▸ WORK INSTRUCTIONS
Each line in the listing below needs to be transcribed exactly.

——————

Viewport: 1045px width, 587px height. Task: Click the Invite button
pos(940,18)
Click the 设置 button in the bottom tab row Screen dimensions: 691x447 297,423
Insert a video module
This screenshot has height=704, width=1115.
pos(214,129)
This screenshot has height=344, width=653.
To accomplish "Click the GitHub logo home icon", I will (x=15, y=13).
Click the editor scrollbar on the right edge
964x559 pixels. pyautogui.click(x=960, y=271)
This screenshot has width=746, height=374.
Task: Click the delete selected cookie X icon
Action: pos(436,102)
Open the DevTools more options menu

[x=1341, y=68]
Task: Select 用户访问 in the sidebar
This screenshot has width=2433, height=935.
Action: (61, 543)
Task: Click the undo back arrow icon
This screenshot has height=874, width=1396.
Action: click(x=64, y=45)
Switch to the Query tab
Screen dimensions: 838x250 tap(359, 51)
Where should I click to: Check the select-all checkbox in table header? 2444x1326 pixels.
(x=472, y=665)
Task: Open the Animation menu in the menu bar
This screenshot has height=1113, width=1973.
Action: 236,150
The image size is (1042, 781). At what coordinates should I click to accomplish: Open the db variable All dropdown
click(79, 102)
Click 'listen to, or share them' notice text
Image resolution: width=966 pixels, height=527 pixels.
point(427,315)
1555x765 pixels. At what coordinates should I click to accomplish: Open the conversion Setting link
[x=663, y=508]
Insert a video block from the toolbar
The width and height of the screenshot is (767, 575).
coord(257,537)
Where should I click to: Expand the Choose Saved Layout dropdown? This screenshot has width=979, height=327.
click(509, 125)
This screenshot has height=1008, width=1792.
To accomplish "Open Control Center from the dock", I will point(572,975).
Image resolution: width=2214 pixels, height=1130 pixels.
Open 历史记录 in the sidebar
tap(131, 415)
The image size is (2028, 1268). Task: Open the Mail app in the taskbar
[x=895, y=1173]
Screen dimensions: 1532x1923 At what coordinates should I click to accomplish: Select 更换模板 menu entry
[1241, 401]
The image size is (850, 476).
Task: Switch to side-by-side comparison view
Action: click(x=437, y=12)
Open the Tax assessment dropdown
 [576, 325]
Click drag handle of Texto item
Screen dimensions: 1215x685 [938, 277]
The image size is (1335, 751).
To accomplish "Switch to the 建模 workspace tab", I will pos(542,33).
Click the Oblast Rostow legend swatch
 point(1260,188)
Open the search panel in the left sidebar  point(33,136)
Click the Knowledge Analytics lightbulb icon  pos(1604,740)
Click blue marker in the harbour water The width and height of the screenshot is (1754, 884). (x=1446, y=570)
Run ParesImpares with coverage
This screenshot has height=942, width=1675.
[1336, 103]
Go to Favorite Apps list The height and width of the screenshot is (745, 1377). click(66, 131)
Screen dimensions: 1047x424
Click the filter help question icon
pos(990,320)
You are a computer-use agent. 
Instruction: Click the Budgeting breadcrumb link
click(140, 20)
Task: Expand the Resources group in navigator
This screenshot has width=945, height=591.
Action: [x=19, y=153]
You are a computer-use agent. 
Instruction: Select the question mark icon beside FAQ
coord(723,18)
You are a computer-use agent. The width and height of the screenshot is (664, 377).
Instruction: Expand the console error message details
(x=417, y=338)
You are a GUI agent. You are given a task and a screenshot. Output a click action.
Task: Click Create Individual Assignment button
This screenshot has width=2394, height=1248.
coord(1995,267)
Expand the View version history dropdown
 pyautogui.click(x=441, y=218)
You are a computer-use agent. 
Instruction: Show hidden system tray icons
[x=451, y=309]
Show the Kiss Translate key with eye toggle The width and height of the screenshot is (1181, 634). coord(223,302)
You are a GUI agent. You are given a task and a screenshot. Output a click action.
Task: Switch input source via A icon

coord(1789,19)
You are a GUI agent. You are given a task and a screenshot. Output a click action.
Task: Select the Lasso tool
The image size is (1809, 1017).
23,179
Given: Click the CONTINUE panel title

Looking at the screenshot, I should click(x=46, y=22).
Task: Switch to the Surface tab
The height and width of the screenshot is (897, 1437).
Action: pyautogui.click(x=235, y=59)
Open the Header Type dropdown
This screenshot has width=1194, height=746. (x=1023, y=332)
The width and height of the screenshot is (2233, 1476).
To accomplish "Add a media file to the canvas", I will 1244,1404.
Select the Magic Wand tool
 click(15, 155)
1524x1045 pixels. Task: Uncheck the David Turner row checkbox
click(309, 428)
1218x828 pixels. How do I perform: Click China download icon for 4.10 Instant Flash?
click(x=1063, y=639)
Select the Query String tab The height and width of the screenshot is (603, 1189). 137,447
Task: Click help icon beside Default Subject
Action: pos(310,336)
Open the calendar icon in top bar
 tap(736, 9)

——————

▸ WRITTEN RESPONSE
Viewport: 1045px width, 587px height. Task: Click the Invite button
pos(940,18)
Click the 设置 button in the bottom tab row Screen dimensions: 691x447 297,423
Insert a video module
This screenshot has height=704, width=1115.
pos(214,129)
This screenshot has height=344, width=653.
To accomplish "Click the GitHub logo home icon", I will (x=15, y=13).
Click the editor scrollbar on the right edge
964x559 pixels. pyautogui.click(x=960, y=271)
This screenshot has width=746, height=374.
Task: Click the delete selected cookie X icon
Action: pos(436,102)
Open the DevTools more options menu

[x=1341, y=68]
Task: Select 用户访问 in the sidebar
This screenshot has width=2433, height=935.
Action: (61, 543)
Task: Click the undo back arrow icon
This screenshot has height=874, width=1396.
Action: click(x=64, y=45)
Switch to the Query tab
Screen dimensions: 838x250 tap(359, 51)
Where should I click to: Check the select-all checkbox in table header? 2444x1326 pixels.
(x=472, y=665)
Task: Open the Animation menu in the menu bar
This screenshot has height=1113, width=1973.
Action: 236,150
The image size is (1042, 781). At what coordinates should I click to accomplish: Open the db variable All dropdown
click(79, 102)
Click 'listen to, or share them' notice text
Image resolution: width=966 pixels, height=527 pixels.
point(427,315)
1555x765 pixels. At what coordinates should I click to accomplish: Open the conversion Setting link
[x=663, y=508]
Insert a video block from the toolbar
The width and height of the screenshot is (767, 575).
coord(257,537)
Where should I click to: Expand the Choose Saved Layout dropdown? This screenshot has width=979, height=327.
click(509, 125)
This screenshot has height=1008, width=1792.
To accomplish "Open Control Center from the dock", I will point(572,975).
Image resolution: width=2214 pixels, height=1130 pixels.
Open 历史记录 in the sidebar
tap(131, 415)
The image size is (2028, 1268). Task: Open the Mail app in the taskbar
[x=895, y=1173]
Screen dimensions: 1532x1923 At what coordinates should I click to accomplish: Select 更换模板 menu entry
[1241, 401]
The image size is (850, 476).
Task: Switch to side-by-side comparison view
Action: click(x=437, y=12)
Open the Tax assessment dropdown
 [576, 325]
Click drag handle of Texto item
Screen dimensions: 1215x685 [938, 277]
The image size is (1335, 751).
To accomplish "Switch to the 建模 workspace tab", I will pos(542,33).
Click the Oblast Rostow legend swatch
 point(1260,188)
Open the search panel in the left sidebar  point(33,136)
Click the Knowledge Analytics lightbulb icon  pos(1604,740)
Click blue marker in the harbour water The width and height of the screenshot is (1754, 884). (x=1446, y=570)
Run ParesImpares with coverage
This screenshot has height=942, width=1675.
[1336, 103]
Go to Favorite Apps list The height and width of the screenshot is (745, 1377). click(66, 131)
Screen dimensions: 1047x424
Click the filter help question icon
pos(990,320)
You are a computer-use agent. 
Instruction: Click the Budgeting breadcrumb link
click(140, 20)
Task: Expand the Resources group in navigator
This screenshot has width=945, height=591.
Action: [x=19, y=153]
You are a computer-use agent. 
Instruction: Select the question mark icon beside FAQ
coord(723,18)
You are a computer-use agent. The width and height of the screenshot is (664, 377).
Instruction: Expand the console error message details
(x=417, y=338)
You are a GUI agent. You are given a task and a screenshot. Output a click action.
Task: Click Create Individual Assignment button
This screenshot has width=2394, height=1248.
coord(1995,267)
Expand the View version history dropdown
 pyautogui.click(x=441, y=218)
You are a computer-use agent. 
Instruction: Show hidden system tray icons
[x=451, y=309]
Show the Kiss Translate key with eye toggle The width and height of the screenshot is (1181, 634). coord(223,302)
You are a GUI agent. You are given a task and a screenshot. Output a click action.
Task: Switch input source via A icon

coord(1789,19)
You are a GUI agent. You are given a task and a screenshot. Output a click action.
Task: Select the Lasso tool
The image size is (1809, 1017).
23,179
Given: Click the CONTINUE panel title

Looking at the screenshot, I should click(x=46, y=22).
Task: Switch to the Surface tab
The height and width of the screenshot is (897, 1437).
Action: pyautogui.click(x=235, y=59)
Open the Header Type dropdown
This screenshot has width=1194, height=746. (x=1023, y=332)
The width and height of the screenshot is (2233, 1476).
To accomplish "Add a media file to the canvas", I will 1244,1404.
Select the Magic Wand tool
 click(15, 155)
1524x1045 pixels. Task: Uncheck the David Turner row checkbox
click(309, 428)
1218x828 pixels. How do I perform: Click China download icon for 4.10 Instant Flash?
click(x=1063, y=639)
Select the Query String tab The height and width of the screenshot is (603, 1189). 137,447
Task: Click help icon beside Default Subject
Action: pos(310,336)
Open the calendar icon in top bar
 tap(736, 9)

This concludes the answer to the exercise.